After my mentor, Dr. Jared Adolf-Bryfogle, made it possible to include logic at any component that accepts selectors, there was only one piece of functionality missing. In order to assign a name to a piece of complex logic, one still needed to use either the And, Or, or Not residue selectors. 


<Or name="my_selection" selectors="selector_1 AND selector_2,NOT selector_3"/>


To solve this, as my first Rosetta code project, I wrote the Logic Selector which does not do any logic itself, but allows all logic to be done through the "selector" option. 


<Logic name="my_selection" selector="(selector_1 AND selector_2) OR NOT selector_3"/>


You may notice that apart from the "name" option, the logic selector takes the following options: "selector", "selectors", "residue_selector", and "residue_selectors". These four options are all synonyms, and only one can be taken at any time. Why is this the case?

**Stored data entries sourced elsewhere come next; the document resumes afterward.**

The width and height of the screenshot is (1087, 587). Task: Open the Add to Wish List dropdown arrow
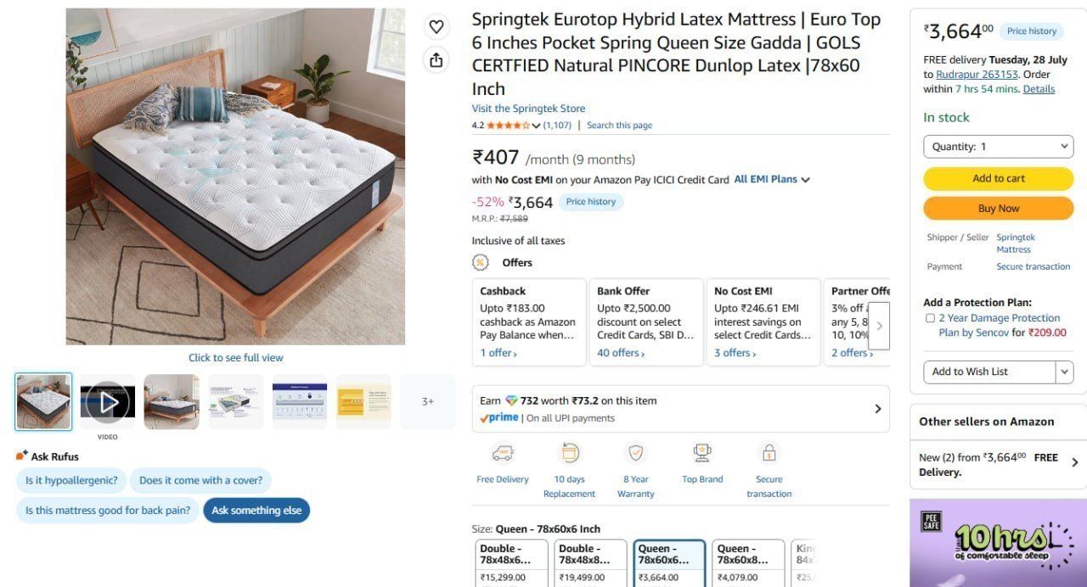[x=1065, y=372]
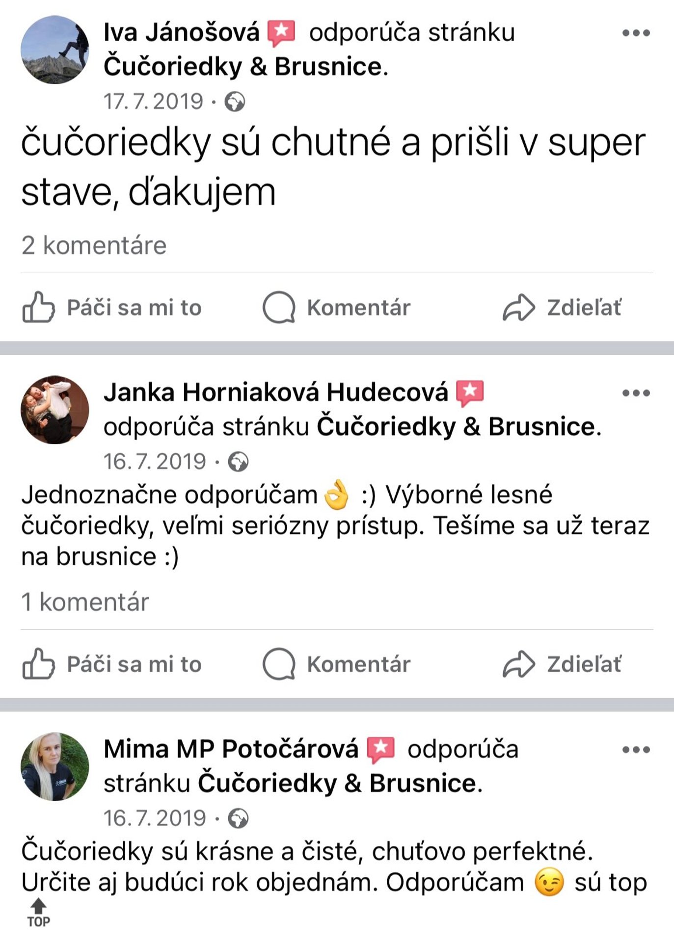Open Čučoriedky & Brusnice page from Janka's review

coord(455,426)
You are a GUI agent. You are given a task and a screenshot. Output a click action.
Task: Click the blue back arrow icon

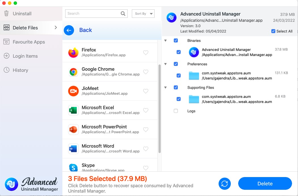coord(69,30)
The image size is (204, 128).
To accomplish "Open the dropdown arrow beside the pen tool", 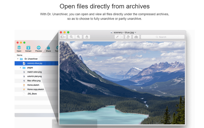I will point(122,37).
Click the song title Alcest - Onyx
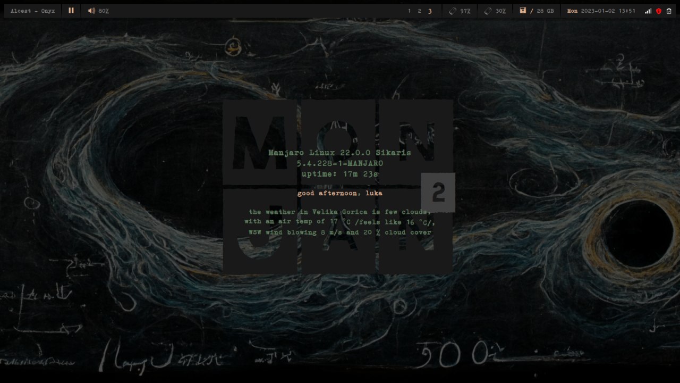 32,11
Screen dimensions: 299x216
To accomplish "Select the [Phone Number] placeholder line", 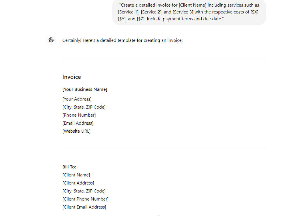I will pos(79,115).
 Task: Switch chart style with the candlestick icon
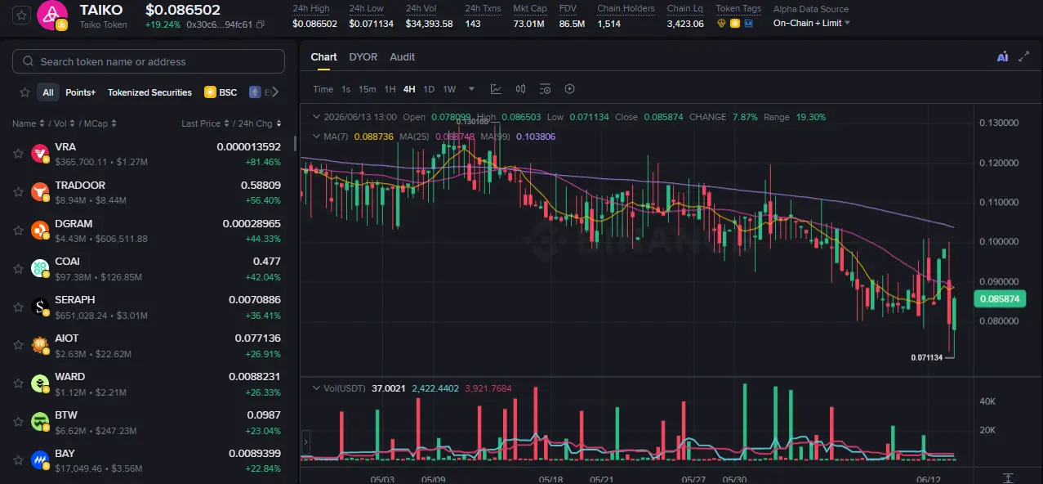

In discussion of what the selector-accepting option should be named during review of my first github Pull Request, Dr. Ajasja Ljubetič and Dr. Vikram Mulligan both brought up valid points. On one hand, "selectors" makes sense from a grammatical point of view, since the option is taking multiple residue selectors separated by booleans. On the other hand, "selector" is the option that all residue selectors (And, Or, Not) have taken in the past. Additionally, Vikram pointed out that there may be more kinds of selectors in the future; thus, having a more explicit "residue_selector" option could be useful.


I ultimately decided to have all four option names available to the user, so you have the opportunity to decide for yourself. Keep in mind that no matter which version you use, they all perform the same task and all take residue selectors. 


I hope that as you discover the great functionality of integrated logic selection, this selector comes in handy as well!


(Stay tuned for the next blog on this topic: SimpleMetrics in protocols By Dr. Rocco Moretti!)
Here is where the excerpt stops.